*** Opening of Excerpted records ***

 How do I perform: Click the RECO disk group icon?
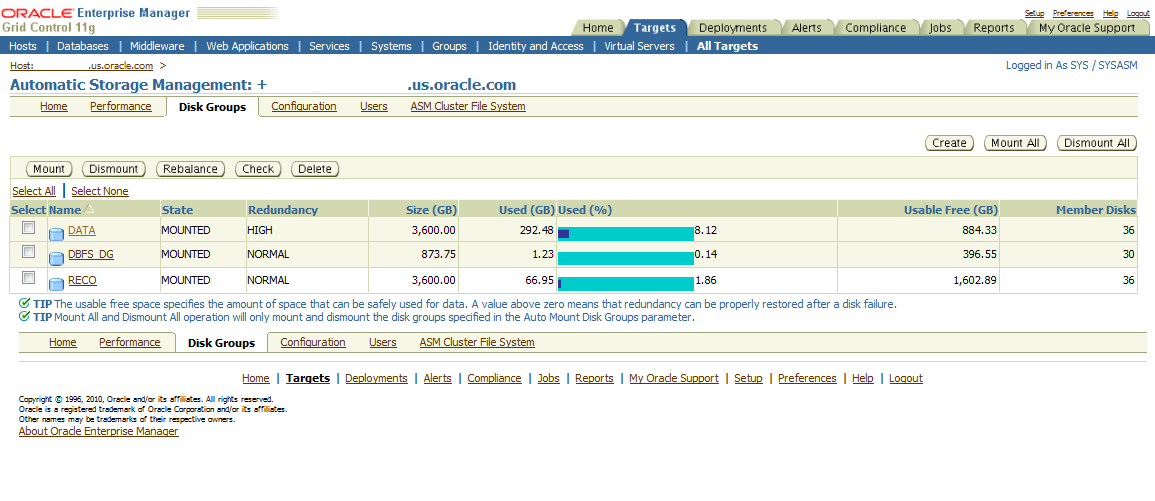[57, 281]
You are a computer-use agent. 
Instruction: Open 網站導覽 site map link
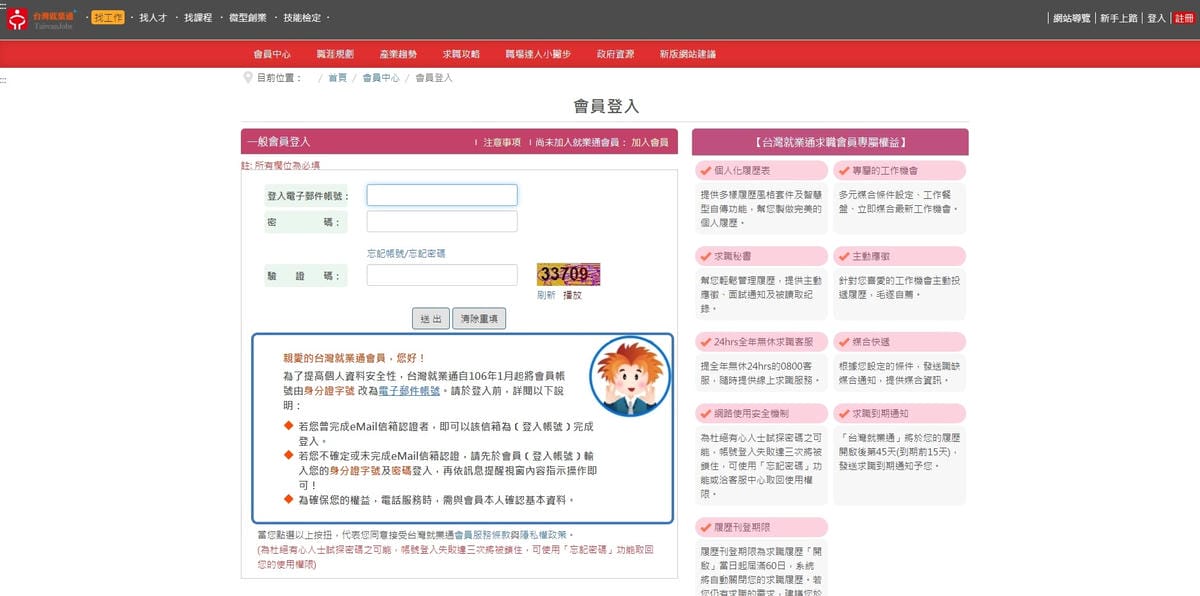(1072, 18)
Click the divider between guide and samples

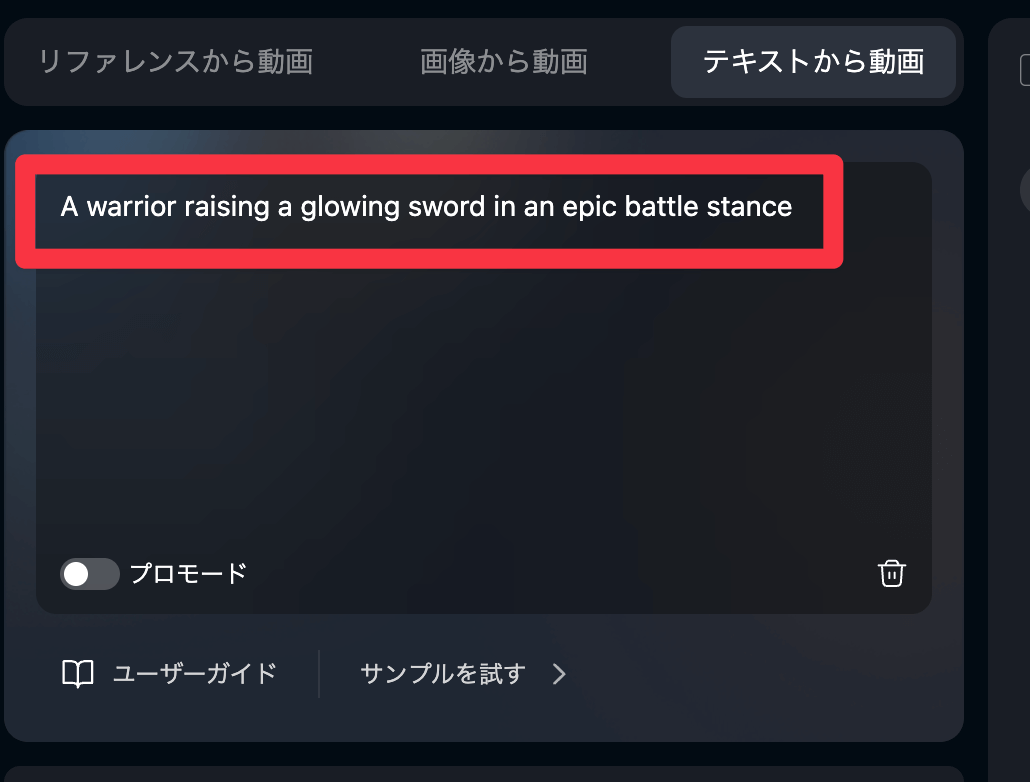click(x=319, y=674)
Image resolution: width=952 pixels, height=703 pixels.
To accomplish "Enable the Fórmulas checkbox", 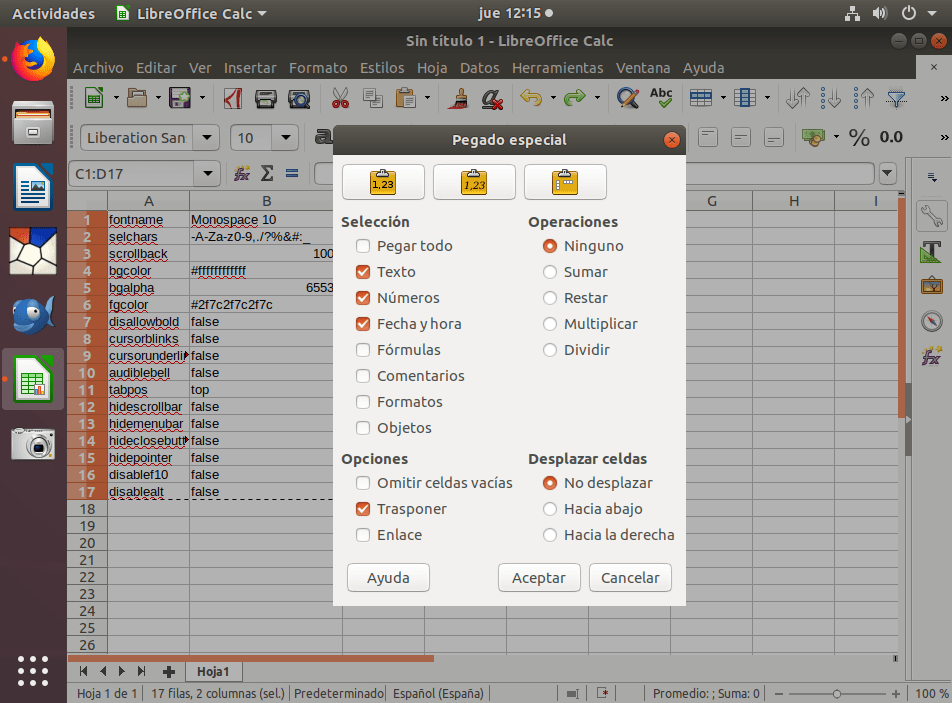I will coord(363,350).
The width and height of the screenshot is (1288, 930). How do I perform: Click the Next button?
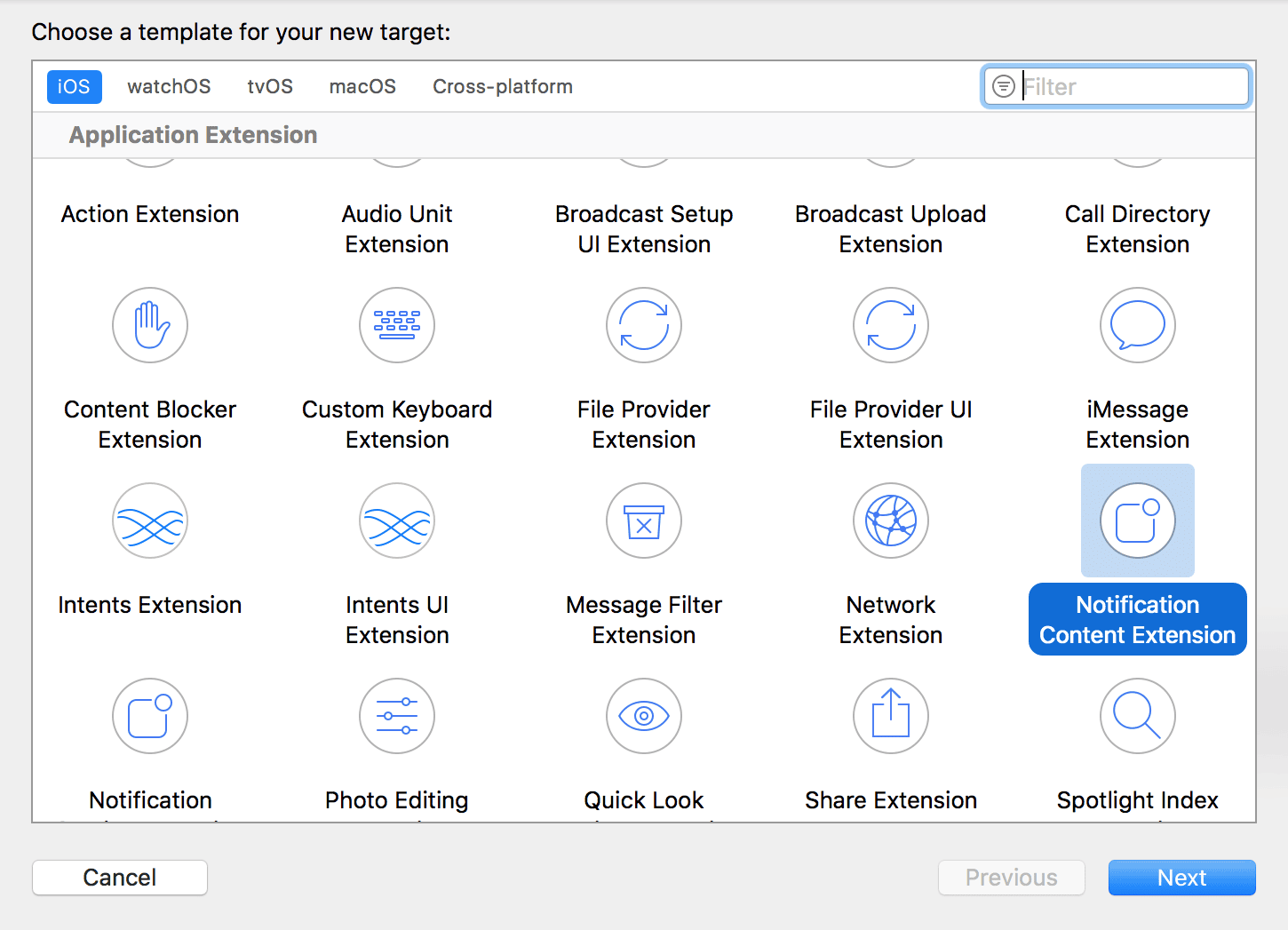tap(1181, 878)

*** Close of Excerpted records ***

-- Exercise details --
Please retype, exactly and with the pictures left out, the lines from the line containing "The width and" through the last line of the records above.

-- Answer below --
The width and height of the screenshot is (1288, 930). How do I perform: Click the Next button?
tap(1181, 878)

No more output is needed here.